# Breeding for 2nd clutch



## de Vera Loft (Mar 11, 2009)

After the first clutch of breeding, I noticed that my pair breeders are molting especially the hen, but before they molt, the 1st clutch are about 25 day old and they lay another egg for my 2nd clutch, they are not sitting on it even when the hen had already laid the 2nd egg, I decided to foster the egg with another pair and they are sitting on it already, what could be the problem? are they stressed that's why they abandoned the 2nd batch? I know that its not advisable to breed when molting, right?


----------



## pigeon_racer (Jan 12, 2009)

De Vera Loft,

I could use some more information like; what are the ages of the hen and cock,
what are they being fed currently,
are the rest of your birds begining to molt,
when do you normally breed where you live?

Ralph


----------



## RodSD (Oct 24, 2008)

My birds did that one time where they raised babies while molting. It was bad for them. Molting takes a lot of energy from them. I am talking about severe molting here where you find lots of feathers all over your loft.


----------



## fresnobirdman (Dec 27, 2008)

i dont think that they will sit on the eggs if the other youngs are there,
the young have to be out of the nest befor they sit on the new eggs.


----------



## de Vera Loft (Mar 11, 2009)

pigeon_racer said:


> De Vera Loft,
> 
> I could use some more information like; what are the ages of the hen and cock,
> what are they being fed currently,
> ...


They are fed with the normal breeders' mix, it's very hot here in our place during the day and it's raining hard at night. A five year old cock and a 3 year old hen. I decided to foster the eggs with one of my pair breeder who is not molting, because they lay eggs the same time the said pair laid. So breeders are not all molting.. Does it affect the eggs when they hatch? Because the breeder starts to molt when they laid the 2nd clutch..


----------



## de Vera Loft (Mar 11, 2009)

RodSD said:


> My birds did that one time where they raised babies while molting. It was bad for them. Molting takes a lot of energy from them. I am talking about severe molting here where you find lots of feathers all over your loft.


What could be the possible effects on the young birds when they raise it while molting from incubation to weaning?


----------



## de Vera Loft (Mar 11, 2009)

fresnobirdman said:


> i dont think that they will sit on the eggs if the other youngs are there,
> the young have to be out of the nest befor they sit on the new eggs.

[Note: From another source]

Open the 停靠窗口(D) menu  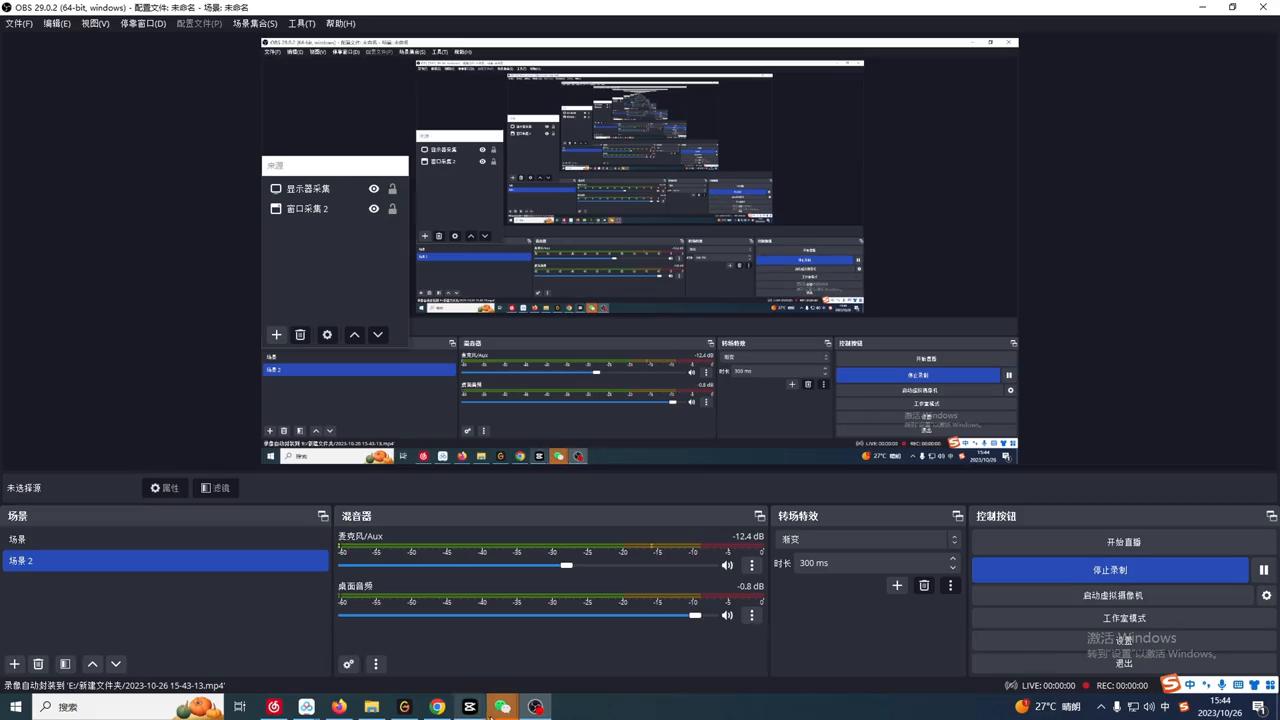[143, 23]
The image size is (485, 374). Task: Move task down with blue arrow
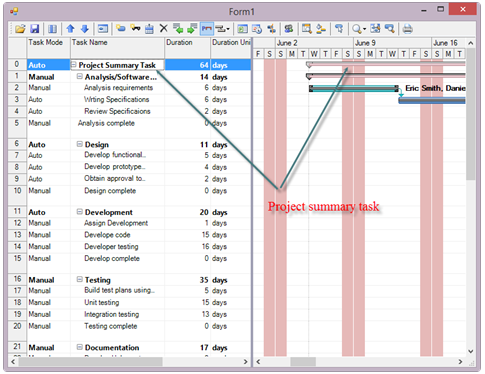(85, 29)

Actually, I have already transferred the First Clutch to the YB's loft before they laid the second clutch.. The cock sits on the eggs and the hen wouldn't incubate anytime at all.. So I decided to transfer the eggs to foster breeders..


----------



## Lovebirds (Sep 6, 2002)

fresnobirdman said:


> i dont think that they will sit on the eggs if the other youngs are there,
> the young have to be out of the nest befor they sit on the new eggs.


That is not true. Pigeons normally lay eggs when the current babies are around 2 weeks old.
I know you're new at this pigeon thing, but you really should check your facts before you give someone advice.


----------



## pigeon_racer (Jan 12, 2009)

de Vera Loft,

Trying to feed youngsters and molting at the same time puts alot of stress on the molting birds. The only effect I know of to young being reared, is that they may not get fed as well as they could by the parents because of the stress on the parents. This may be one reason the hen wouldn't set the eggs, instictively knowing that their present food would not provide enough protien for them to moult and also rear young which also takes an incredibale amount of protien. The only time I had success trying this was when I fed a pellet ration that was 28% protien and I gave them all they wanted! Keep an eye on the hen, she may or may not have a problem health wise.

Ralph


----------



## RodSD (Oct 24, 2008)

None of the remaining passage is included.